Quando falamos que devemos ser algo para louvor da glória do Senhor, pisamos num terreno muito descuidado na Igreja de Jesus. Pensando nesse sentido, vêm ao nosso encontro as palavras que o Senhor disse no fim da Sua jornada aqui na terra: “Eu lhes tenho transmitido a glória que me tens dado, para que sejam um, como nós o somos.” Deus, o Senhor, nos predestinou em Jesus Cristo a sermos algo para louvor da Sua glória.

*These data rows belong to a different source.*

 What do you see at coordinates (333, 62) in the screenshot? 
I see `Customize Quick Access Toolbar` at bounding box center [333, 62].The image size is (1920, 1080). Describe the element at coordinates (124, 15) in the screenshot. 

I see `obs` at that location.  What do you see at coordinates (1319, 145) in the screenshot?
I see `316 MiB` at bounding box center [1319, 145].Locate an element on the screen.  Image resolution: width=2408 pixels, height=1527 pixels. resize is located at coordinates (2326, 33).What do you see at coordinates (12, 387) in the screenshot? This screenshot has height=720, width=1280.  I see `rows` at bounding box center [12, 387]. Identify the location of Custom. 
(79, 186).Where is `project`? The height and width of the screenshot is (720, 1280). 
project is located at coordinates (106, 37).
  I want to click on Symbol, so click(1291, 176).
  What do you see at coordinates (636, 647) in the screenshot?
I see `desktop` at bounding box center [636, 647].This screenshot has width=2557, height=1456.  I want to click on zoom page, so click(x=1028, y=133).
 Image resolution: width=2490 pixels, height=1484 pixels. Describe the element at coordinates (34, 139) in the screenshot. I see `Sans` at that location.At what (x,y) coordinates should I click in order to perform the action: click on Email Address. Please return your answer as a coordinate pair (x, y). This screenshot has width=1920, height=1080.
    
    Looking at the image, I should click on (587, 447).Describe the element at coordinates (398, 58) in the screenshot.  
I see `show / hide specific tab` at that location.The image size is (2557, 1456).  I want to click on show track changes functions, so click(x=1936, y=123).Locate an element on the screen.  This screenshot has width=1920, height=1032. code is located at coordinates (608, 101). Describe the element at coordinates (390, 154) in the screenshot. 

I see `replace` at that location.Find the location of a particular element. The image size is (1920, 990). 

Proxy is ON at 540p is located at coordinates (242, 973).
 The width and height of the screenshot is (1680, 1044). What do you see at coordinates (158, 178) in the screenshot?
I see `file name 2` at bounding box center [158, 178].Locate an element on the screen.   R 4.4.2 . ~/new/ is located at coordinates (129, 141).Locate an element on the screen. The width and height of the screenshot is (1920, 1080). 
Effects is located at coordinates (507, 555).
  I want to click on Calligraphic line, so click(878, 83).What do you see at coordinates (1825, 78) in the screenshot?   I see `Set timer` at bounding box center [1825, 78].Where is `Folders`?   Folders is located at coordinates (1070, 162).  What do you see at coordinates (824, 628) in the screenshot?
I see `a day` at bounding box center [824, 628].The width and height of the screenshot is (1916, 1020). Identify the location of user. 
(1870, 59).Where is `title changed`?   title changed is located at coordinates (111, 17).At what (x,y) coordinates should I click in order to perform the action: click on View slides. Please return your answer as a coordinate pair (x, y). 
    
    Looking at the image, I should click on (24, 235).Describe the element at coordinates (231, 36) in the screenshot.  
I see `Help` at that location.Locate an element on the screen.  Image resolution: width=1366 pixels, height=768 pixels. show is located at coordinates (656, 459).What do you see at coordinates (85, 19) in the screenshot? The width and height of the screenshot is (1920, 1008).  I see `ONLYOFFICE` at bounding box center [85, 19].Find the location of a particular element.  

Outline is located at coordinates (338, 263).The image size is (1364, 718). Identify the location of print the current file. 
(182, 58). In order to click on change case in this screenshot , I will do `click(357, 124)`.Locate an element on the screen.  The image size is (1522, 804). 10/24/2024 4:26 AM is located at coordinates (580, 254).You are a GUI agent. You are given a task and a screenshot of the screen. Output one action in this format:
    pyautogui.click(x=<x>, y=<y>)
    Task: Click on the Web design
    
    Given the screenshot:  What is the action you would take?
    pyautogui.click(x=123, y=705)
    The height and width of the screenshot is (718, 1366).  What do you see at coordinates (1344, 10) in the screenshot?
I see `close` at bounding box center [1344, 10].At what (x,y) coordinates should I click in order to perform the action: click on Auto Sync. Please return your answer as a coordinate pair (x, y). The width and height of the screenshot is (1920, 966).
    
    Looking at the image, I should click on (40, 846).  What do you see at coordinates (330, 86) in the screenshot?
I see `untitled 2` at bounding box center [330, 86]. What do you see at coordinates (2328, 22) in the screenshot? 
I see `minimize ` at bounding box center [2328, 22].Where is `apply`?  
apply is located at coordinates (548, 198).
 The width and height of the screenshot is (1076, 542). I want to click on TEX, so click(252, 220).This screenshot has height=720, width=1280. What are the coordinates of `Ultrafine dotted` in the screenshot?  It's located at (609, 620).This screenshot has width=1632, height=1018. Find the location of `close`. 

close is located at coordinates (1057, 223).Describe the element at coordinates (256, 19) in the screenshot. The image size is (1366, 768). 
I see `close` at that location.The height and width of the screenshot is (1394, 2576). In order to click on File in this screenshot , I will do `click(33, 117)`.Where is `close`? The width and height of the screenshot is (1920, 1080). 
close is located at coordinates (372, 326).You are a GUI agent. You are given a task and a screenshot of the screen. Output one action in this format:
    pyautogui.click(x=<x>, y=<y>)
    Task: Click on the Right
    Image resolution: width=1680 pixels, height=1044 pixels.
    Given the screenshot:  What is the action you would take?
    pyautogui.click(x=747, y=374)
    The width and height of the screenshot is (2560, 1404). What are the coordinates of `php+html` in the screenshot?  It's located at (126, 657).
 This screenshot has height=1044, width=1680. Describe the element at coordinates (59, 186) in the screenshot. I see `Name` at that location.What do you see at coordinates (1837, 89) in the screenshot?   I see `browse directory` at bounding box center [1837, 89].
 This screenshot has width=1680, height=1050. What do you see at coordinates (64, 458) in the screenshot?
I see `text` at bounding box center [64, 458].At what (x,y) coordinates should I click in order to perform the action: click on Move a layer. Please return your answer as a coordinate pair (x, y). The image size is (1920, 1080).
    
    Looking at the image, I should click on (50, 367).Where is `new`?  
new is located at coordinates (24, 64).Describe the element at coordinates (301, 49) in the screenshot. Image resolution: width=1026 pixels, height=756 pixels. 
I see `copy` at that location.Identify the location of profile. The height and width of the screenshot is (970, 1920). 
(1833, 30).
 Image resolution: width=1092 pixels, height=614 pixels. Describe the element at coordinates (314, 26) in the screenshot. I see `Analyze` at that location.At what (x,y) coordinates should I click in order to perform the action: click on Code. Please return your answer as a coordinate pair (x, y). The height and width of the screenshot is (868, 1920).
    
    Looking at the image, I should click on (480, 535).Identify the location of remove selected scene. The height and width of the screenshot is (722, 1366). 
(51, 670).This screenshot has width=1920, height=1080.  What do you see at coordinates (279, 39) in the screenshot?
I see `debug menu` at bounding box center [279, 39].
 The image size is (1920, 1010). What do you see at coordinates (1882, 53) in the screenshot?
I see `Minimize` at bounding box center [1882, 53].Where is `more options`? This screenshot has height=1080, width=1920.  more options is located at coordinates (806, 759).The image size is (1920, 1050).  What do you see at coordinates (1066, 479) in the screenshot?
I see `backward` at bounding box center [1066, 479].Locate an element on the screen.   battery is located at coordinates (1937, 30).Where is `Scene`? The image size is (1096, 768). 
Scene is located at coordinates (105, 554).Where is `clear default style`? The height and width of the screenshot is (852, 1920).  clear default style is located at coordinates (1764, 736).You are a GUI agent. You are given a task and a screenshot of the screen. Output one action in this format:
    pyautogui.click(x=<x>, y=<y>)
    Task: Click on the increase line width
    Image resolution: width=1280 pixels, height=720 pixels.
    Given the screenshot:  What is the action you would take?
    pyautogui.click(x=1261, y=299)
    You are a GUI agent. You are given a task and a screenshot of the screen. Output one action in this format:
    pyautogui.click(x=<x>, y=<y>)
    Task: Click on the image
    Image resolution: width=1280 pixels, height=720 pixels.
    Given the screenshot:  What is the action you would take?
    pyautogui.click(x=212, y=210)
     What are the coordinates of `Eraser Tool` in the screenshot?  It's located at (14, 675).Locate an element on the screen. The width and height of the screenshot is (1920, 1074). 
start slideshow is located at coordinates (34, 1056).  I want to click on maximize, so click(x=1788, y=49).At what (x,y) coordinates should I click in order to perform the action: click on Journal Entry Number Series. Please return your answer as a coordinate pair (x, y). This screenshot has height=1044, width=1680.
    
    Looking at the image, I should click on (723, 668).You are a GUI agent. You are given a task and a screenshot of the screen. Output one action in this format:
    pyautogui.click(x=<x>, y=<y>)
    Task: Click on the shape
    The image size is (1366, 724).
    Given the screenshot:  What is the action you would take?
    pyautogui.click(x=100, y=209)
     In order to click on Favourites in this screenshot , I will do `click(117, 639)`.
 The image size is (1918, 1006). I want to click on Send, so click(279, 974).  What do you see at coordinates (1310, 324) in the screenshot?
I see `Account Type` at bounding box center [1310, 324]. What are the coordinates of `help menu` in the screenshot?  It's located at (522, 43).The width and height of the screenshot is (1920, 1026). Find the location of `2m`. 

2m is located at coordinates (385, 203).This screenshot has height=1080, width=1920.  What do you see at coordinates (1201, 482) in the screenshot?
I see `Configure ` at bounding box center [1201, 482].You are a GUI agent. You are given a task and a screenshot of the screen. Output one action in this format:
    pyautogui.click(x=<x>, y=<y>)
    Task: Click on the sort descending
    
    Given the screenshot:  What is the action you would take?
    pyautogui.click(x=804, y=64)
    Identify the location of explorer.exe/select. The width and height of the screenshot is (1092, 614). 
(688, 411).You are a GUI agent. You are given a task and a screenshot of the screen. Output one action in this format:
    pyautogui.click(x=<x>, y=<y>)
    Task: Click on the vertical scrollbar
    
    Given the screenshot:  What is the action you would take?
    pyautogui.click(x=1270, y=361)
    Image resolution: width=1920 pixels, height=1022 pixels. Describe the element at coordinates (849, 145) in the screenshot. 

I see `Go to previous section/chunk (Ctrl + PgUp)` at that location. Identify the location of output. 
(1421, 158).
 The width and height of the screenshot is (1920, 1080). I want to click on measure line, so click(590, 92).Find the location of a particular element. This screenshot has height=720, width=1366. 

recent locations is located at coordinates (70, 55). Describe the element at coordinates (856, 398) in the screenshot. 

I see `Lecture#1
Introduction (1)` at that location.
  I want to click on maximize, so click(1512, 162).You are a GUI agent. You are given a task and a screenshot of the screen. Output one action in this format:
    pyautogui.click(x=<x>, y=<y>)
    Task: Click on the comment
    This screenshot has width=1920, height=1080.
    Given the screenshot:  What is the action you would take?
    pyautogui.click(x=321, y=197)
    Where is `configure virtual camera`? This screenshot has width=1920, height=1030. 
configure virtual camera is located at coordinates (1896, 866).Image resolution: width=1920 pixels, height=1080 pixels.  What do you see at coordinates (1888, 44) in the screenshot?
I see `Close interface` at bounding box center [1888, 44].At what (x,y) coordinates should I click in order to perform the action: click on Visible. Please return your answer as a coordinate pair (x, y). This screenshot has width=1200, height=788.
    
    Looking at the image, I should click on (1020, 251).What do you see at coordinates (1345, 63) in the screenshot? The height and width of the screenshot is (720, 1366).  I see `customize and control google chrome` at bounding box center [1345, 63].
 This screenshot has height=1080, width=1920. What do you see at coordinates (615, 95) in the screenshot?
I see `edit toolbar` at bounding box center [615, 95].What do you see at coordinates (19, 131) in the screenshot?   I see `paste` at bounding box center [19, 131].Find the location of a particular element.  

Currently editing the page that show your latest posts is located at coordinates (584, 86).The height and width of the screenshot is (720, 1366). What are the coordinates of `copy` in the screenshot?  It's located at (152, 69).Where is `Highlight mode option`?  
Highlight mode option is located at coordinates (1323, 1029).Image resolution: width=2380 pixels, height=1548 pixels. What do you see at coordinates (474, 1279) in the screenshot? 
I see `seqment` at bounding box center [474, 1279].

Por intermédio do profeta Isaías, Ele o expressa a cada um de nós pessoalmente: “Serás uma coroa de glória na mão do Senhor…” Se de fato estamos mortos com Cristo, temos condições de penetrar na ilimitada profundidade e amplitude da excelsa pessoa do Deus eterno. Nessa posição, somos deslocados para as esferas eternas do júbilo, e esse louvor e essa graça nos salva de qualquer depressão e desgosto, fortalece nossos joelhos vacilantes e dá ao Senhor a oportunidade de colocar nossos pés sobre a Rocha, que não treme nem oscila. Assim servimos para o louvor da Sua glória, pois o louvor e a gratidão são a mais alta expressão da fé.

Extraído do livro “Pérolas Diárias” (de Wim Malgo)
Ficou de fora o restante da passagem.